Dilansir dari The Guardian, pihak berwenang mengumpulkan basis data berupa iris mata dan golongan darah dari semua warga yang berusia 12 tahun hingga 65 tahun di Xinjiang.
Tujuannya, untuk mengendalikan beberapa wilayah di China yang disebut para pakar sebagai "penjara terbuka".
Xinjiang merupakan rumah bagi lebih dari 11 juta suku Uighur, sebuah kelompok minoritas yang beragama Islam.
Wilayah di sana kerap mengalami konflik.
Direktur Lembaga Pengawas HAM di China, Sophie Richardson mengatakan pendataan yang bersifat perintah bagi seluruh populasi dengan menggunakan DNA masuk dalam kategori pelanggaran berat terhadap norma HAM internasional.

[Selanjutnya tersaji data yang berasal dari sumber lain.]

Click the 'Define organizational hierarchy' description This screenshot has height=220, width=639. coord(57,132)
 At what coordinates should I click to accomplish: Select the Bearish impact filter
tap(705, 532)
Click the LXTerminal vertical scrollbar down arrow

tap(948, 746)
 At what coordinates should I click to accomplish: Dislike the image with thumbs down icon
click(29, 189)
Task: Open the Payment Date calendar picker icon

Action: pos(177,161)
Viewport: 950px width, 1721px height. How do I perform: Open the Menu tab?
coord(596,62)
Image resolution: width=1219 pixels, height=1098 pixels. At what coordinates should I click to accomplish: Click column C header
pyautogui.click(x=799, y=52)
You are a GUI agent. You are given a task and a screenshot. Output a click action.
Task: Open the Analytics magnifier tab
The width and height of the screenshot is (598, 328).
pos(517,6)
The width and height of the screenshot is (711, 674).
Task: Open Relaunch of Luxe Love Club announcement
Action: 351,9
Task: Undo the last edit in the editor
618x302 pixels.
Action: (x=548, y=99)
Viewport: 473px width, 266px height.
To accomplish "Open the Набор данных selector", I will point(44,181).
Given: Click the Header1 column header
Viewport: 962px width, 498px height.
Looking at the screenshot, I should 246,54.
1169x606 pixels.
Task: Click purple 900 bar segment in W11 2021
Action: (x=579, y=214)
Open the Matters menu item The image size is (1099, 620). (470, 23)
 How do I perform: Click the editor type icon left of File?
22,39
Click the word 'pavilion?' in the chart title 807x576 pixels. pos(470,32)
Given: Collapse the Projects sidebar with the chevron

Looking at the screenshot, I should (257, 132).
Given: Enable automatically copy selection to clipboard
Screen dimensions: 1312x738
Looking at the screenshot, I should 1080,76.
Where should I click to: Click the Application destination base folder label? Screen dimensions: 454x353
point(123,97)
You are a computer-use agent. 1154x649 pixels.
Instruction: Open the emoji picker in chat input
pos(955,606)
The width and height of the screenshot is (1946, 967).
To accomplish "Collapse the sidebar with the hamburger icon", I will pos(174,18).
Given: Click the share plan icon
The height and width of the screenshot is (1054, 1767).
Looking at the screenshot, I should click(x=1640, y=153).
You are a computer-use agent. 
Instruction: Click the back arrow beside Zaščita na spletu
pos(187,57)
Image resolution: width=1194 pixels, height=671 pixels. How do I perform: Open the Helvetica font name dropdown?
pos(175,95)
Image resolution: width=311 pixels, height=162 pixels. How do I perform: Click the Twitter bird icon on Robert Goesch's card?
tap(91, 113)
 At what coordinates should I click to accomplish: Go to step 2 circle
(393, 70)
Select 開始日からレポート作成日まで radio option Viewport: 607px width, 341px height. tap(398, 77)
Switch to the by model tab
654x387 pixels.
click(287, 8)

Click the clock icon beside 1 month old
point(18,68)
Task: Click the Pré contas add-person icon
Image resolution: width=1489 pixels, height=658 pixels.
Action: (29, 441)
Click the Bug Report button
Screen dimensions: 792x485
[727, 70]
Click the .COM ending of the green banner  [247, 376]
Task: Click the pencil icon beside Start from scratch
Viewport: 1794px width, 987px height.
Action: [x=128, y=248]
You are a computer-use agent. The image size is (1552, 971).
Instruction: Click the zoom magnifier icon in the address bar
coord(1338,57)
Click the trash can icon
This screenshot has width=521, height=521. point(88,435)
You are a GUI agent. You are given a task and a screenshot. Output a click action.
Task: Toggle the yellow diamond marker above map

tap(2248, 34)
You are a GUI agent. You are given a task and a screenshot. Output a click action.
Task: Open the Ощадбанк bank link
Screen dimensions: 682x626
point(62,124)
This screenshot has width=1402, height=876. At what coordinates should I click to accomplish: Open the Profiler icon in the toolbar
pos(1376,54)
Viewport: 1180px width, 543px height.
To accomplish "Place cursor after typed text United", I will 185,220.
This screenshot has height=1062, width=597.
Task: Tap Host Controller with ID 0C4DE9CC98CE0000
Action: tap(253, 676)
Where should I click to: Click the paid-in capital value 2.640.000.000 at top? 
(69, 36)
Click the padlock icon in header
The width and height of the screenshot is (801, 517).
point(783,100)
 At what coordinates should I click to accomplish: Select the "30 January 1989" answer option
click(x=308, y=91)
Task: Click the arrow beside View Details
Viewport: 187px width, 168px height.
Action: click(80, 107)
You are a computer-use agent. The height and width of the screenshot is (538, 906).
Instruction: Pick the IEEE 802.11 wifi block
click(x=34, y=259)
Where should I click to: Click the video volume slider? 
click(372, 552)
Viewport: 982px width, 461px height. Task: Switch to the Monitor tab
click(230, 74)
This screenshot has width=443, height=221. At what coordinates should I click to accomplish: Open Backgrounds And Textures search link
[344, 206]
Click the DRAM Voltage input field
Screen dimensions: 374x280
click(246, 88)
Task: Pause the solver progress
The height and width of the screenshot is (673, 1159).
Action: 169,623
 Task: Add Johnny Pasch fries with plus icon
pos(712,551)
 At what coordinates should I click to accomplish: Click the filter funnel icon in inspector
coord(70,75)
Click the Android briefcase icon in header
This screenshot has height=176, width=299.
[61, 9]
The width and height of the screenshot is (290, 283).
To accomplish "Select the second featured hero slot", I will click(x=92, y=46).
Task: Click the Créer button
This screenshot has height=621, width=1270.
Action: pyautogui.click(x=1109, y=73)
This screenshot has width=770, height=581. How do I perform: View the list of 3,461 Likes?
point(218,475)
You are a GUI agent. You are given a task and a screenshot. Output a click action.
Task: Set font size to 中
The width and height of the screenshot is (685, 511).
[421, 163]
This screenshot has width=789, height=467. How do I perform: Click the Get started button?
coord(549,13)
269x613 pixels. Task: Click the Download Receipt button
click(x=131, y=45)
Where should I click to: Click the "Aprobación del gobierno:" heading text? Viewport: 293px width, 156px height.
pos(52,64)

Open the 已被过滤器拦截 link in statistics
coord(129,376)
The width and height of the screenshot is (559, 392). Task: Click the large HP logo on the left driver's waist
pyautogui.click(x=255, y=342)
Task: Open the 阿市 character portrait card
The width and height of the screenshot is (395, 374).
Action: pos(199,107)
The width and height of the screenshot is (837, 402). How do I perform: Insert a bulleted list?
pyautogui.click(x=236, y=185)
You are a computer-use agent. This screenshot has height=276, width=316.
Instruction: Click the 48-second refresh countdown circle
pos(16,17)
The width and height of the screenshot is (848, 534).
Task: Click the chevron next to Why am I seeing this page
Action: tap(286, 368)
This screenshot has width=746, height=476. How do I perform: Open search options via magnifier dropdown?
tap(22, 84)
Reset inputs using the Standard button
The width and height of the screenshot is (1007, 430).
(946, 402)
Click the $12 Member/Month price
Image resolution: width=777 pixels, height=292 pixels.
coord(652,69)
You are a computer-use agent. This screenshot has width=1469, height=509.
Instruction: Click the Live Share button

"Hal itu bahkan lebih buruk jika dilakukan dengan diam-diam, dengan kedok program perawatan kesehatan gratis," katanya.
Hampir 19 juta orang telah terlibat dalam pemeriksaan kesehatan melalui program "Kesehatan untuk Semua" di tahun ini.
"Pejabat di Xinjiang harus mengganti nama program pemeriksaan kesehatan menjadi proyek 'Pelanggaran Privasi untuk Semua' karena warga tidak mendapatkan pilihan," tambahnya.